2006: Year of What If

 

Don't color me bullish. Rather, consider me willing to question and bet against the intellectually interesting, yet so far incorrect, economic-disaster scenario.

What if the housing market doesn't crash?

What if the Fed engineers a soft landing?

What if global growth outside the U.S. accelerates?

What if the rate hikes are finished?

I will tell you what. Next year could be another decent one for stocks, especially economically sensitive ones.

Last December, I predicted a choppy, modest return year for the U.S. stock market. I also opined that decent returns could be garnered from either rapidly growing or compellingly valued stocks. I termed 2005 "The Year of Extreme Investing." It was not a bad year, but no barnburner either. In fact, the markets played out mostly as I expected this year. The average stock appreciated around 8%, a bit better than the S&P 500.

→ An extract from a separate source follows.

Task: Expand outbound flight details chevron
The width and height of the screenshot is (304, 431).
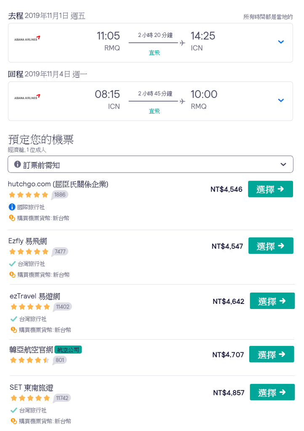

Share prices in extreme growers, like Apple(AAPL) and Google(GOOG), exploded. And many deep-value sectors such as homebuilders, managed care, energy, raw materials and machinery stocks posted impressive gains. Interest-sensitive shares such as REITs and utilities also performed well.

However, the 15 to 20 times P/E-valued, 7% to 10% growing, large-cap stocks struggled. Category-killer franchise companies such as Microsoft(MSFT), Cisco(CSCO), Wal-Mart(WMT), Anheuser-Busch(BUD), Coca-Cola(KO), Merck(MRK), DuPont(DD), Alcoa(AA), General Electric(GE) and Verizon(VZ) either declined or treaded water.

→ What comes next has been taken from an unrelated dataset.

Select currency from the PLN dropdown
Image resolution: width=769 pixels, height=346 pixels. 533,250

These stocks were neither fish nor fowl, not growing rapidly to generate investor enthusiasm nor undervalued. Most ended the year much cheaper than they began, yet remain in style limbo as "cheaper, former growth stocks."

Second Verse, Same as the First

Unfortunately, 2006 is shaping up similarly to the current year.

There are individual stocks that are compellingly valued, many in economically sensitive sectors and appear to offer excellent appreciation potential. And here I mean "hated" stocks with 7-10 P/E ratios, and not the "relatively cheap" ones at midteen valuations. They include the usual suspects in the raw materials, industrial, consumer-durable, retail and energy sectors. Investors can load the boat on many low P/E stocks and make very good money under the right scenario.